Until 2000, this species was rarely observed in the Netherlands. Most of the observations from the last century came from sites where it currently still occurs although there were also some records from other parts of the Netherlands.

Siberian winter damselfly

Wood mice

Due to their pale brown colours, winter damsels are hardly noticeable. You need to take a sharp look to see them when they are resting on the equally brown heather or moor-grass. In winter they are generally reasonably safe from predators such as birds. However, research in the winter of 2005-2006 showed that this is not as safe as it seems. Quite a few wintering damselflies turned out to be an easy prey for wood mice (Apodemus sylvaticus). Although not yet proven with photos or footage, the wood mice seem to literally simply pick the resting and unsuspecting damselfly from the heather twigs and stems. Leaving their wings, which are probably not as tasty or perhaps indigestible, as silent witnesses.

Difficult distinction

It is very difficult to distinguish these two winter damsels. There are some slight differences in colour and between the stripes on the thorax (that is the part of the damsel- and dragonfly’s body to which the wings are attached). The dark stripe on the side of the thorax is narrower in the Siberian winter damselfly than in the common winter damselfly. Furthermore, both species have dark stripes on top of the thorax, which are straight on the common and have a bulge on the Siberian.
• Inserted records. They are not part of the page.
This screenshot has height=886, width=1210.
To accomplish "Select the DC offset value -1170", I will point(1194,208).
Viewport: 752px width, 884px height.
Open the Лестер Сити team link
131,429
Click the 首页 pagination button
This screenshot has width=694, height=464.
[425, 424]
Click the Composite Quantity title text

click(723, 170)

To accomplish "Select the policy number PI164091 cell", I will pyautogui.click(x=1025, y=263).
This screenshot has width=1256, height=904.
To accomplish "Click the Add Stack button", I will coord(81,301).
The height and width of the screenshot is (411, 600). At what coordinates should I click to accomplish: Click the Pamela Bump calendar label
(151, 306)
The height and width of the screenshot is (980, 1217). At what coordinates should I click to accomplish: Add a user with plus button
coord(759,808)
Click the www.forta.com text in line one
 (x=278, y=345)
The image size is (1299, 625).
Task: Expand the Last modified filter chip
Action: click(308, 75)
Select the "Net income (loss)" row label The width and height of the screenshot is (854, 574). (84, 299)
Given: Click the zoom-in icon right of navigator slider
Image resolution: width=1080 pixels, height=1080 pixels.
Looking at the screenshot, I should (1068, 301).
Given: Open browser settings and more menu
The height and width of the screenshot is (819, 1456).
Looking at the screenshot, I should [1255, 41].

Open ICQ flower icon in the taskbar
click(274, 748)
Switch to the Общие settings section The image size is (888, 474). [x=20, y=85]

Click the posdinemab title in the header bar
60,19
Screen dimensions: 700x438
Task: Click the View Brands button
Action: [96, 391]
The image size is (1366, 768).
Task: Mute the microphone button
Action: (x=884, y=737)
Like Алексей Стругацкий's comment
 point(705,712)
The slight difference in colour is a bad characteristic to use, because it can differ greatly between older and younger, fresh specimens. Around the area of the Weerribben and Wieden you can encounter both damselfly species in an area at the same time and then it is a challenge to see whether you are dealing with a common or a Siberian. But on the other hand, you can look at the differences in person. Just look at the pictures above to see if you can spot the differences. Difficult, isn’t it?